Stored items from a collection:
..............................

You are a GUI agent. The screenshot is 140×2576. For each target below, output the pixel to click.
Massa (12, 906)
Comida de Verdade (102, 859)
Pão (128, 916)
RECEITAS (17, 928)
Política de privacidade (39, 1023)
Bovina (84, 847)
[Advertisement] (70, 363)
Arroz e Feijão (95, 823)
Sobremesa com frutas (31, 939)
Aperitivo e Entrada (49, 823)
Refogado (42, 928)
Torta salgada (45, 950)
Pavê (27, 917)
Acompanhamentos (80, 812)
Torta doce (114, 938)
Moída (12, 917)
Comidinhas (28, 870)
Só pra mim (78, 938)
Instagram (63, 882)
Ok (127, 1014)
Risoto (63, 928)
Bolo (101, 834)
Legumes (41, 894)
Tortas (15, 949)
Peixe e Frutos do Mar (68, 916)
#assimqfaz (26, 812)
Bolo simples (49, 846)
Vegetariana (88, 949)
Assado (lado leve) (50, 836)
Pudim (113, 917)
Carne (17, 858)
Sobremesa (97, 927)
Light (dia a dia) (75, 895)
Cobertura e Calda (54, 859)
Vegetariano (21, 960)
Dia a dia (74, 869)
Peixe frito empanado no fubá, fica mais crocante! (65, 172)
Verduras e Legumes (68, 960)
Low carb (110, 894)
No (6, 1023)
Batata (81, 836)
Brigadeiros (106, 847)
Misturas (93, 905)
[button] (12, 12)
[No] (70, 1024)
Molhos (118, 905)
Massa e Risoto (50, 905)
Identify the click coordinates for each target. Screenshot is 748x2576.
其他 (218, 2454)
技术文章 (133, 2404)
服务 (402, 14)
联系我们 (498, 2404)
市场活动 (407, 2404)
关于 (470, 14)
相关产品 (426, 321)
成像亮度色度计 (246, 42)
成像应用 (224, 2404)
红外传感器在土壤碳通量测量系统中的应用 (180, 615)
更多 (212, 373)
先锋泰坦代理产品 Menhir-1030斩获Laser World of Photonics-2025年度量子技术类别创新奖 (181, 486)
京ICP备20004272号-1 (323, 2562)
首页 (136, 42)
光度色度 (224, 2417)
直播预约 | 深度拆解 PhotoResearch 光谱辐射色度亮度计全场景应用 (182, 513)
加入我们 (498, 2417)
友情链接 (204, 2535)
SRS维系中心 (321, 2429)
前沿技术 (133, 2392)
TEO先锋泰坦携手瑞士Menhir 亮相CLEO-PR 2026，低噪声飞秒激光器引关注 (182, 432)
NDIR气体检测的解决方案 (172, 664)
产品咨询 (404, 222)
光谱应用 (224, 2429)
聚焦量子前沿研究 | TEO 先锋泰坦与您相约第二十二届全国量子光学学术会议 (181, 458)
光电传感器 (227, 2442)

..............................

| GOAL OF THE EXERCISE |
Filter the lines above, keeping each one that contains the string "click".

| SOLUTION TO THIS PROBLEM |
You are a GUI agent. The screenshot is 140×2576. For each target below, output the pixel to click.
Identify the click coordinates for each target. Screenshot is 748x2576.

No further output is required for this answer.